:: Text block ::

Dementia is drama, suffering, struggle, trials and tribulations but most of all, dementia is memory loss. A new study has revealed that people who suffer from dementia could start to lose their memory up to three years before the disease kicks in.
Unawareness of one’s memory issues is an unavoidable feature of late-life dementia, driven by a buildup of dementia-related changes in the brain.
The revealing study involved 2.092 participants from three ongoing studies that have separately followed older adults for more than 10 years. At some point in the disease’s evolution, basically everyone has a lack of awareness of their memory problems. There is a certain moment when people lose track of their memories, they miss the link of logic and flow in the brain and that is the very moment when dementia sets in.
Researchers have registered memory ratings in more than 2000 study participants and they further correlated the results with memory performance, as Robert Wilson, PhD of Rush Medical Center in Chicago has reported. The team of experts has regressed each person’s memory performance based on the previous memory ratings and the data has provided longitudinal indicators of memory awareness.
This is a highly important finding, as medical experts could track the signs of dementia since its early stages and provide a suitable treatment for the disease, in order to prevent complications or rapid evolution.
According to further data, in a sub group of 239 people who developed dementia, episodic memory awareness is stable until 2.6 years before the complete onset of the affection. After this limit, memory awareness declines at a very fast pace. The entire set of results can be found in the journal Neurology.
What’s most surprising is that memory unawareness begins earlier in younger people compared to older ones and it could be as older people are more likely to expect memory loss as a normal consequence of aging. Analyses also revealed that being unaware of one’s own memory impairment is associated with postmortem evidence of transactive response DNA-binding protein pathology and gross cerebral infarcts.
The entire set of results was gathered after researchers have taken data and analyzed three other important studies. First, there is the Religious Order study, which has started in 1994 and enrolled old nuns, priests and brothers from groups across the US. The second part of the extended study was The Rush University Memory and Aging Project, which began back in 1997 and gathered together older individuals from the Metropolitan Chicago area. The third research is known as The Minority Aging Research Study, which started back in 2004 and included black individuals.

:::

▶ _Requirement 1_: In the dementia article, can you rewrite the paragraph beginning "The entire set of results was gathered" as a short list that keeps its main facts?
▶ _Requirement 2_: According to the dementia article, in which journal can the entire set of results be found?
▶ _Requirement 3_: Can you sum up the dementia article in two sentences?

:: Data for review ::

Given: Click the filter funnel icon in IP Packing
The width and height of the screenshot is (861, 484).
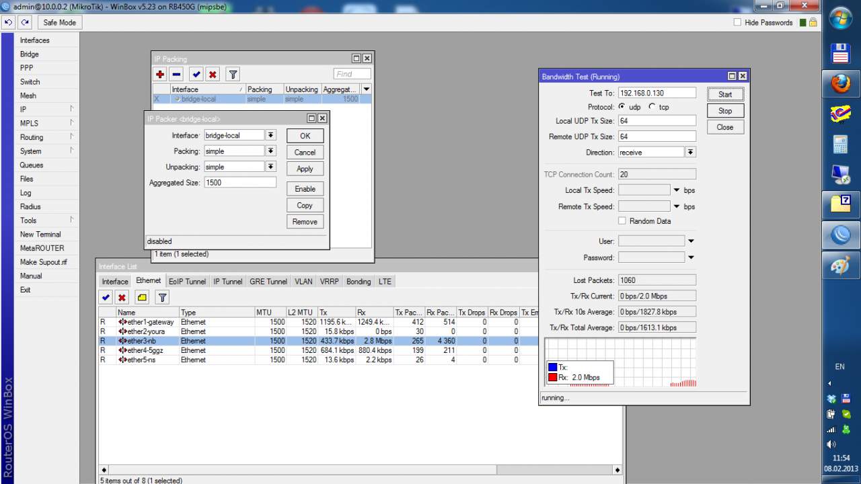Looking at the screenshot, I should (x=232, y=75).
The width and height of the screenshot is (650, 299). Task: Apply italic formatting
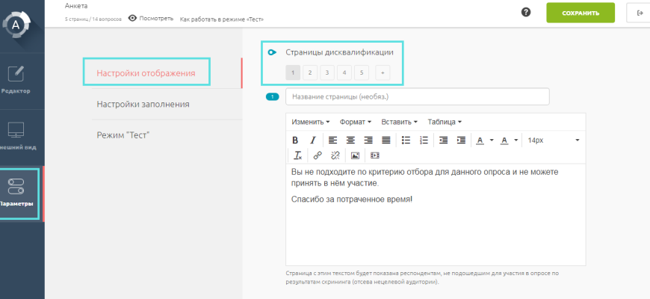point(312,140)
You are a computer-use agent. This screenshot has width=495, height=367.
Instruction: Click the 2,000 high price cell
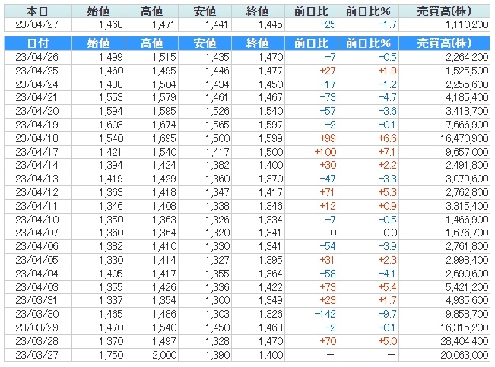pos(154,355)
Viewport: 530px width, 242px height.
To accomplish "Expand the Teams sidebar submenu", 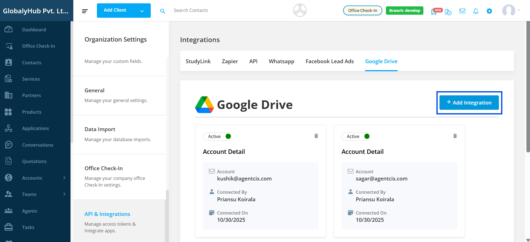I will pyautogui.click(x=64, y=194).
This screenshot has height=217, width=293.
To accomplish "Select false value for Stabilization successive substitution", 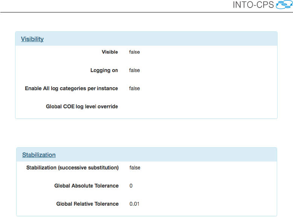I will coord(135,168).
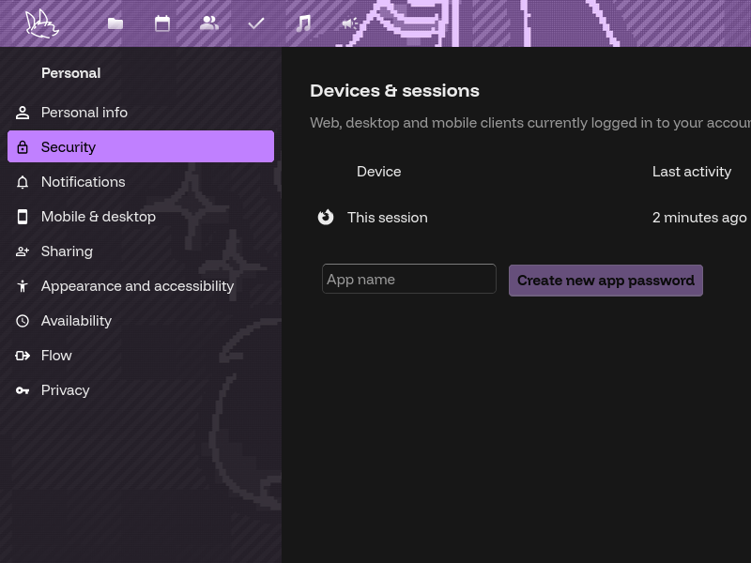The width and height of the screenshot is (751, 563).
Task: Click the Firefox icon next to This session
Action: point(326,217)

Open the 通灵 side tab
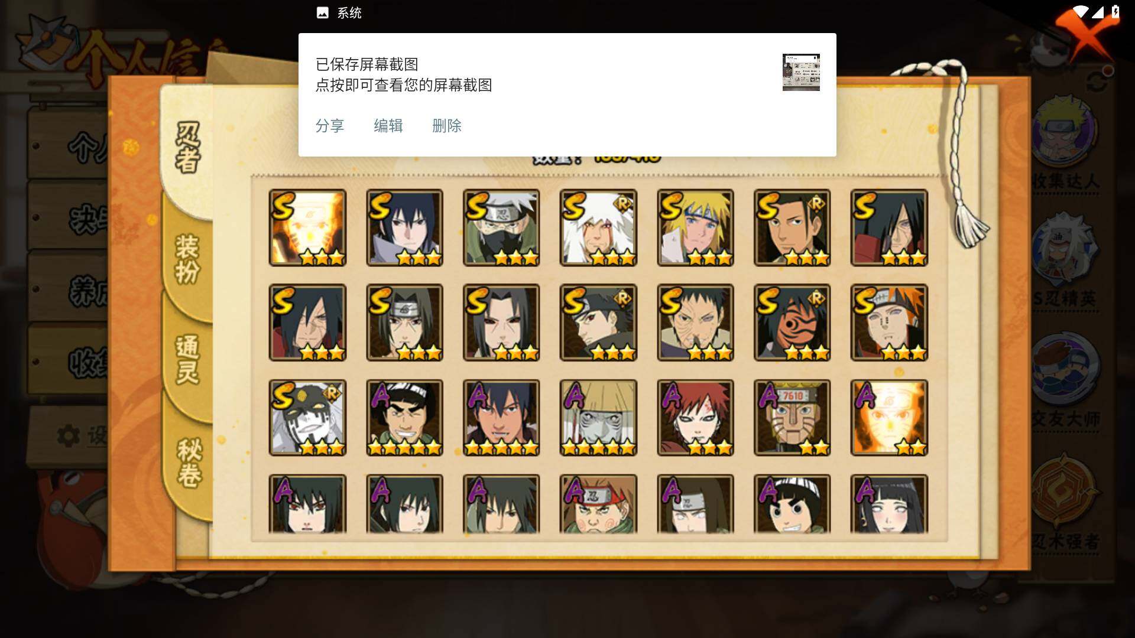point(187,359)

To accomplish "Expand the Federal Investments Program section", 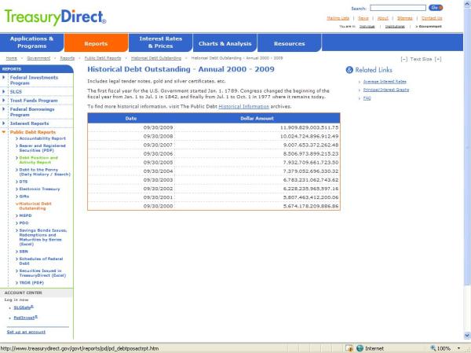I will click(3, 78).
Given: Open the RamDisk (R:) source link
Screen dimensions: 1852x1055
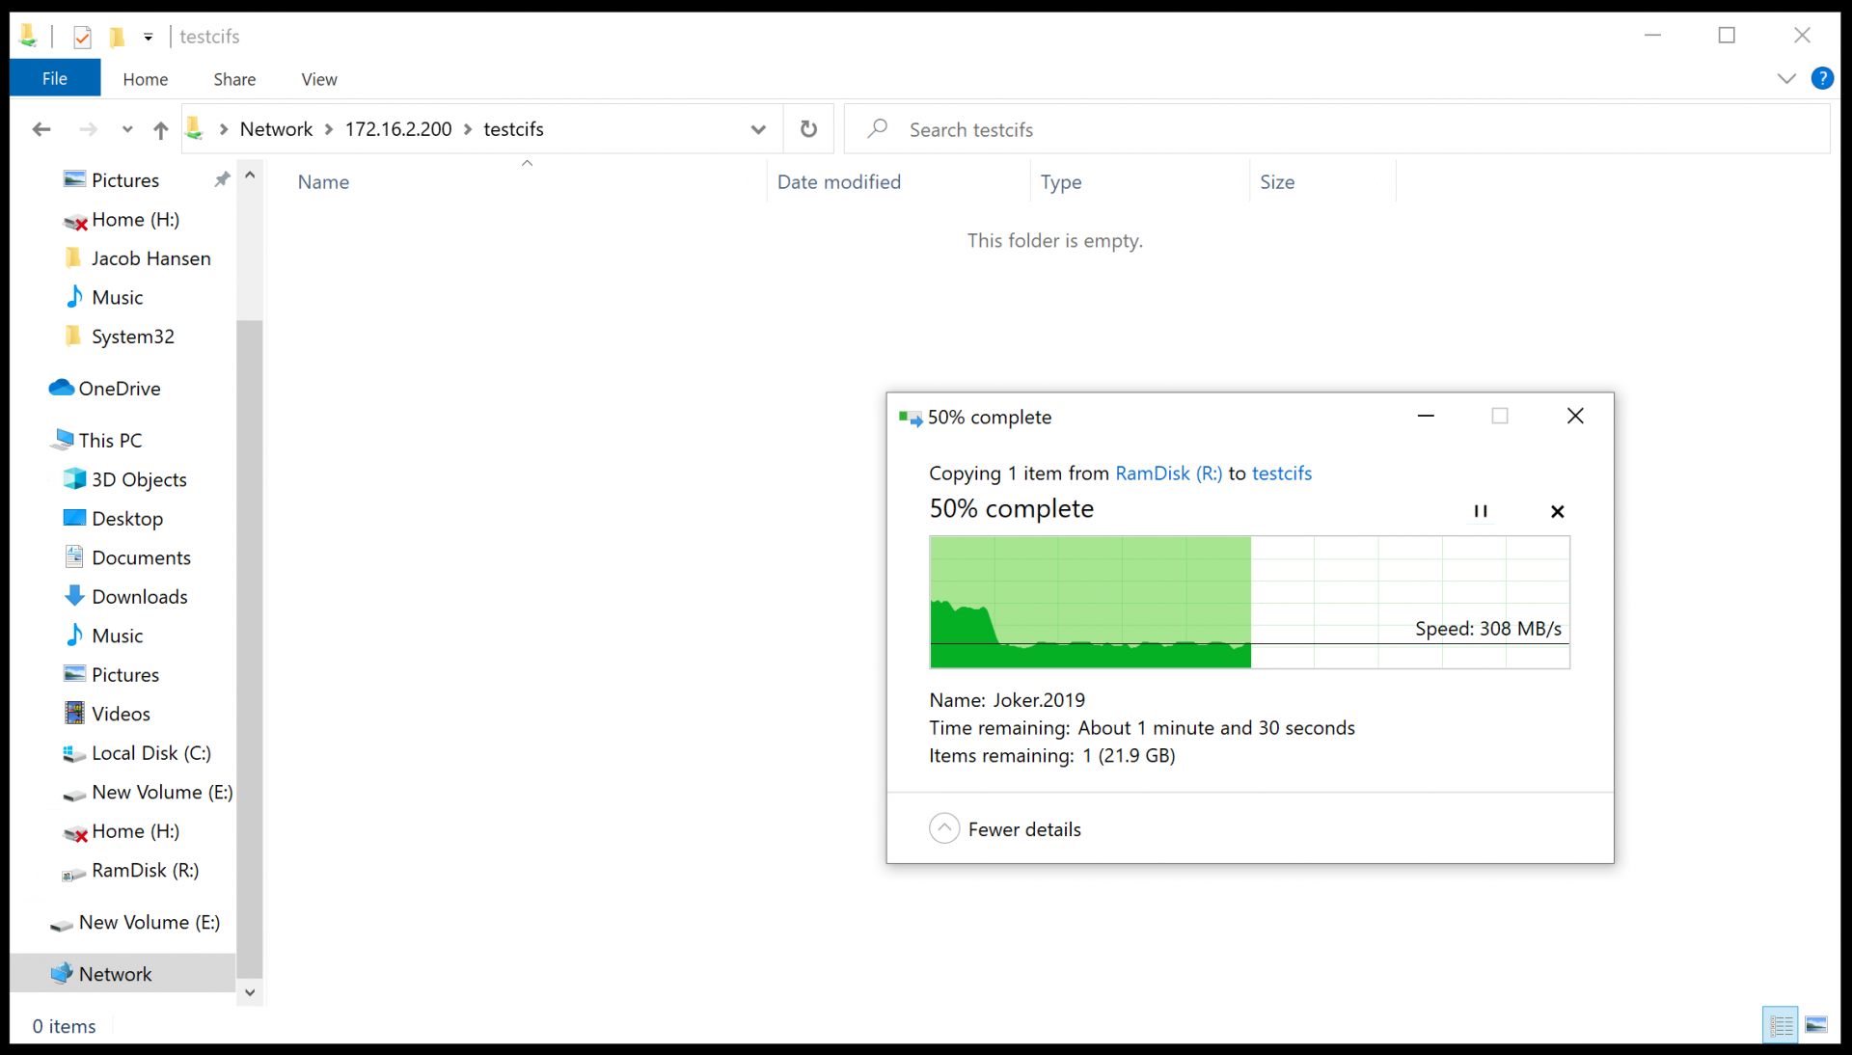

:::

▶ _Exercise result 1_:
The results came from data drawn from three studies:
- The Religious Order study: began in 1994 and enrolled older nuns, priests and brothers from groups across the US.
- The Rush University Memory and Aging Project: began in 1997 and included older individuals from the Metropolitan Chicago area.
- The Minority Aging Research Study: began in 2004 and included black individuals.

▶ _Exercise result 2_: The journal Neurology.

▶ _Exercise result 3_: A study drawing on three studies that followed older adults for more than 10 years found that, in people who developed dementia, awareness of episodic memory stays stable until 2.6 years before onset and then declines at a very fast pace. Memory unawareness began earlier in younger people than in older ones, and it was associated with postmortem evidence of transactive response DNA-binding protein pathology and gross cerebral infarcts.